Prognostic value of myeloperoxidase in coronary artery disease: comparison of unstable and stable angina patients
- PMID: 20305551
- DOI: 10.1097/MCA.0b013e328333f50d
Prognostic value of myeloperoxidase in coronary artery disease: comparison of unstable and stable angina patients
Abstract
Background: Atherosclerosis is a chronic inflammatory process, and myeloperoxidase (MPO) seems to contribute directly to the pathogenesis of acute coronary syndrome (ACS).
Objective: To compare MPO levels among the patients with stable and unstable ischemic heart disease and to evaluate their independent prognostic value for cardiovascular events.
Methods: MPO and C-reactive protein (CRP) were assessed in two cohorts of coronary artery disease patients, including 178 patients with stable angina and 130 patients with ACS evaluated at the emergency department.
Results: MPO and CRP levels were significantly higher among patients with ACS [MPO 93 (54-127) vs. 9.9 pmol/l (5-21) and high sensitivity-CRP 11 (3-27) vs. 2.6 mg/l (1-5)]. Among patients with stable angina, high sensitivity-CRP levels greater than 3 mg/l were associated with a three-fold risk of further cardiovascular events during a mean follow-up period of 13+/-4 months, although there was no significant association between MPO levels and outcomes. Among patients with ACS, baseline MPO level was an independent predictor of major adverse cardiac events during hospitalization, odds ratio of 3.8 (95% confidence interval: 1.2-12) for the combined endpoint (death, recurrent angina, heart failure, and arrhythmia). CRP levels were associated with hospital mortality in patients with ACS, but were not independently related to cardiovascular events.

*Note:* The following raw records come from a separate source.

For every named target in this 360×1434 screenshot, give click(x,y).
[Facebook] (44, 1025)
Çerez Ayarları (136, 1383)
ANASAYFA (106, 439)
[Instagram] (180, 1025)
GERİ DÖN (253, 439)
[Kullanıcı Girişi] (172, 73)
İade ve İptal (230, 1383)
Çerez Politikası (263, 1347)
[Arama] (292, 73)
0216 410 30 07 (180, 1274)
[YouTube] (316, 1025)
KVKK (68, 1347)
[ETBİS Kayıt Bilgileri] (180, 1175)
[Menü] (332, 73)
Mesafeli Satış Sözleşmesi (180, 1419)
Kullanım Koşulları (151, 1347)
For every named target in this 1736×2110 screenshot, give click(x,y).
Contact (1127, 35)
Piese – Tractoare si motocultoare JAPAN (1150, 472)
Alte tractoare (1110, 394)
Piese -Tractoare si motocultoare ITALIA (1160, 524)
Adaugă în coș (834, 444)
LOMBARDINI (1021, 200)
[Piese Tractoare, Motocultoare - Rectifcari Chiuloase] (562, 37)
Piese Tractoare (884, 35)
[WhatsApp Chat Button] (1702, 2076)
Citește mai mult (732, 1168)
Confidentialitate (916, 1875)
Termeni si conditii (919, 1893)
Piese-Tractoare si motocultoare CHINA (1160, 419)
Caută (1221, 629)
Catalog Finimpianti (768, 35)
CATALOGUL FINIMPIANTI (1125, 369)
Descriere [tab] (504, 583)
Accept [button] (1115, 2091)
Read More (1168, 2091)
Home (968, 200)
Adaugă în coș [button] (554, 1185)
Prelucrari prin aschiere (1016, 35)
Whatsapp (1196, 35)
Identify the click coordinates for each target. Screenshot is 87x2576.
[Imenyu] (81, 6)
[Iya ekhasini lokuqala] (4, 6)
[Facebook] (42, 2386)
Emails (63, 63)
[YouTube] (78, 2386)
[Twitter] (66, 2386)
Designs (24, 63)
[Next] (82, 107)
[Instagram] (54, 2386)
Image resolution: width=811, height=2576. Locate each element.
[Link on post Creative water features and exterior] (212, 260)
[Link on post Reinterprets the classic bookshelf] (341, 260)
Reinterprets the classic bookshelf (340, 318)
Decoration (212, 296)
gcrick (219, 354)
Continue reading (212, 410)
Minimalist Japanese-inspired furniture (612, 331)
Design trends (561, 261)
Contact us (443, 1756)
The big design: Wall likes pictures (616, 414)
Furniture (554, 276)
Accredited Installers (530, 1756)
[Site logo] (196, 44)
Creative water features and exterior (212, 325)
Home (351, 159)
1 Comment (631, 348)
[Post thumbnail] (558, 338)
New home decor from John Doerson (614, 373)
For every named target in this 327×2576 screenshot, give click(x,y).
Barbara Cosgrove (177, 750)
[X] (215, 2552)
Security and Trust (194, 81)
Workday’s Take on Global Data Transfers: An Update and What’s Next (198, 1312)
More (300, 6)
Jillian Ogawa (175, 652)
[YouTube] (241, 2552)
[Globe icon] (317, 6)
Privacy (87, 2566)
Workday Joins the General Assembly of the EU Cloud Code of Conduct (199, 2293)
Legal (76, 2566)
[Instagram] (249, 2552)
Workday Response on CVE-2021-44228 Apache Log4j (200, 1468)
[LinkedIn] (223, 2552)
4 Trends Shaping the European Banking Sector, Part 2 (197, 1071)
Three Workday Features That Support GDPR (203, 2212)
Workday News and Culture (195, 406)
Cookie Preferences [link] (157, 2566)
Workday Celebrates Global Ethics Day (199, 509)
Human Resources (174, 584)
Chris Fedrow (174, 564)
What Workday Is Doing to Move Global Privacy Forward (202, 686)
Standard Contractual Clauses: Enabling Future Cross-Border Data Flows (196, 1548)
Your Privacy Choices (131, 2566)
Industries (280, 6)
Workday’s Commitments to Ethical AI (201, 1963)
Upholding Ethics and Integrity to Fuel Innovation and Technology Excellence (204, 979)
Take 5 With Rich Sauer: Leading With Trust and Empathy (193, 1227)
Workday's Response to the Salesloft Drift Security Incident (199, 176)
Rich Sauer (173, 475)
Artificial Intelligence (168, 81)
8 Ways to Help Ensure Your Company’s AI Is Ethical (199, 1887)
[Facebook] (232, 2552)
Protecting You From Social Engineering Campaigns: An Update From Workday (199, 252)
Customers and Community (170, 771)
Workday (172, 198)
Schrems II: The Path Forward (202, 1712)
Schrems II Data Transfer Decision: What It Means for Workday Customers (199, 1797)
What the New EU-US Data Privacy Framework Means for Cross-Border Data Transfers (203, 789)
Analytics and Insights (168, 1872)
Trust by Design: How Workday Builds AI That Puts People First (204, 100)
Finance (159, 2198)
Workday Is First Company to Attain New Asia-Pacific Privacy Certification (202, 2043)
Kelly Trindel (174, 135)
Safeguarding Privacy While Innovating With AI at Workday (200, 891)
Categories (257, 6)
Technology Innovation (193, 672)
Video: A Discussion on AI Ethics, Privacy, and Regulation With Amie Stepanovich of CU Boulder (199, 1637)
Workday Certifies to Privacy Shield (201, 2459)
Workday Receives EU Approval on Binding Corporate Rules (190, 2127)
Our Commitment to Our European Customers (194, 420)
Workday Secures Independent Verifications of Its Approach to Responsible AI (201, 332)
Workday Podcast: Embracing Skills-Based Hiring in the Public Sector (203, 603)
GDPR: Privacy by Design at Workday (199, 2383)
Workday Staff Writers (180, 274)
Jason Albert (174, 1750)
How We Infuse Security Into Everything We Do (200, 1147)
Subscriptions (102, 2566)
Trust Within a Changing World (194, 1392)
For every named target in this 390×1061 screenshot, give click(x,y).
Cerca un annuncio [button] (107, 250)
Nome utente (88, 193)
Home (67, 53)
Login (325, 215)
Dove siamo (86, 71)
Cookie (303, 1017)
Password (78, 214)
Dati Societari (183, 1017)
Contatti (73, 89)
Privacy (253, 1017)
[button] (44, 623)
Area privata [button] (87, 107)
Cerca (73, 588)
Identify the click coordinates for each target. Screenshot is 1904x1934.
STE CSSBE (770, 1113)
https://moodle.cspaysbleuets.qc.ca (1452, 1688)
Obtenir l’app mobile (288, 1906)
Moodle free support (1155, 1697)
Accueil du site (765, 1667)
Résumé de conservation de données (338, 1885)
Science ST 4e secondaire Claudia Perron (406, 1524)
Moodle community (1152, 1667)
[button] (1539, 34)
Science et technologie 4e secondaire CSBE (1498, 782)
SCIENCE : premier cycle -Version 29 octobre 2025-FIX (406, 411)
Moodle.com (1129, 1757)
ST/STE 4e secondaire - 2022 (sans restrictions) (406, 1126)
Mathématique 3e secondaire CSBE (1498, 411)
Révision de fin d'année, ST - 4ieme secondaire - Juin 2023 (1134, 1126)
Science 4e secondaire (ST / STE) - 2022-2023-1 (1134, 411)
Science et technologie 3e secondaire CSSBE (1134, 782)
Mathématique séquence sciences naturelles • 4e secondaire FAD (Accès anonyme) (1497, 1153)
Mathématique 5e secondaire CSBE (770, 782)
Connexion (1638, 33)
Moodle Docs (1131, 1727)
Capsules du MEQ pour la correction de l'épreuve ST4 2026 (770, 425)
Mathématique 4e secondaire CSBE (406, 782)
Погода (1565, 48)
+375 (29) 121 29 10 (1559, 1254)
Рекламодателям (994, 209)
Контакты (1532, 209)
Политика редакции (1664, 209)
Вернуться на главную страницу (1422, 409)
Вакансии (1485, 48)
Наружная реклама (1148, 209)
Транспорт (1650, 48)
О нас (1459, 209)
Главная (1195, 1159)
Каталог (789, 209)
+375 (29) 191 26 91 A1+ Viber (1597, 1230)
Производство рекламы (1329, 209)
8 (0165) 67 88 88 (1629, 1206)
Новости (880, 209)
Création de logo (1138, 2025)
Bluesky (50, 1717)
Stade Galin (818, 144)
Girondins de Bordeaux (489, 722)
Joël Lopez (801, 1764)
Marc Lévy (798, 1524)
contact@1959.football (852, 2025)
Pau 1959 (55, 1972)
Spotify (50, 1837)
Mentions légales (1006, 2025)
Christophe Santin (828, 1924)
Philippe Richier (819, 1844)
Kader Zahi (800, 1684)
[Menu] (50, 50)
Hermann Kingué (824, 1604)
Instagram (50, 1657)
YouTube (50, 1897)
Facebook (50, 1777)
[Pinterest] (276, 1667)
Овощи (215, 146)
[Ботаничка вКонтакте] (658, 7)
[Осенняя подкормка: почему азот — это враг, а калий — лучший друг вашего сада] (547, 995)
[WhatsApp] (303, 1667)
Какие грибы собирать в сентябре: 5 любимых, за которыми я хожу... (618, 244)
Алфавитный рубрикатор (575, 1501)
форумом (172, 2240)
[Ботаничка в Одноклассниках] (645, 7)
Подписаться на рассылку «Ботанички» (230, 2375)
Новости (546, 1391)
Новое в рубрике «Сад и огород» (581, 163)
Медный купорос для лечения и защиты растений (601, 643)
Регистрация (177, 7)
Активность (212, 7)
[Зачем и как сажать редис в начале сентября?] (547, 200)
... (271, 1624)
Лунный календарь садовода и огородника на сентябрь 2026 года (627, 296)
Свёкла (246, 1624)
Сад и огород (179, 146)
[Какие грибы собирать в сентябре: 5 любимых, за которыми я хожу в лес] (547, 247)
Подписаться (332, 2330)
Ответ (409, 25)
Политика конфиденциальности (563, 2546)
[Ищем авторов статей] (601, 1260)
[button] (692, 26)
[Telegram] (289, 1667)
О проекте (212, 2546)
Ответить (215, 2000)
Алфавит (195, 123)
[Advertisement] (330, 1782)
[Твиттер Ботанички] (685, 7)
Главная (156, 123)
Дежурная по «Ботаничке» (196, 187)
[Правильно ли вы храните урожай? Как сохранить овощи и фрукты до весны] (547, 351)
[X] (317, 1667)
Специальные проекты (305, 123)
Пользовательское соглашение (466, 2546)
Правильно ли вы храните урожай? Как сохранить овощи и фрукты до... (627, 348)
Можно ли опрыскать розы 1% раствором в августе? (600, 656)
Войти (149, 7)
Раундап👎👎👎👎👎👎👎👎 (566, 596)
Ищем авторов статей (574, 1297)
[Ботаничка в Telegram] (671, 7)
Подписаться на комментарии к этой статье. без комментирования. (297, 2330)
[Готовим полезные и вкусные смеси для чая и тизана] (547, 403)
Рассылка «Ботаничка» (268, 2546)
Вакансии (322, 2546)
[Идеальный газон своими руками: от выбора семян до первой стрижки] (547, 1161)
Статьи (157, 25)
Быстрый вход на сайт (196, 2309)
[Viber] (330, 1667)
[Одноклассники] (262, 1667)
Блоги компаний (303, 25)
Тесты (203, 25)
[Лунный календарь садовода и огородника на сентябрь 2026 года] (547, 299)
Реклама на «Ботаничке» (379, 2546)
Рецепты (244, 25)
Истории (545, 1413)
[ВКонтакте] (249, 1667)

Conclusion: Elevated MPO levels among the ACS patients suggest that this marker may participate in plaque vulnerability and instability process, whereas higher CRP levels were predictive of cardiac events only among the stable angina patients. These findings suggest distinct role of the inflammatory markers studied in the pathophysiology of coronary artery disease.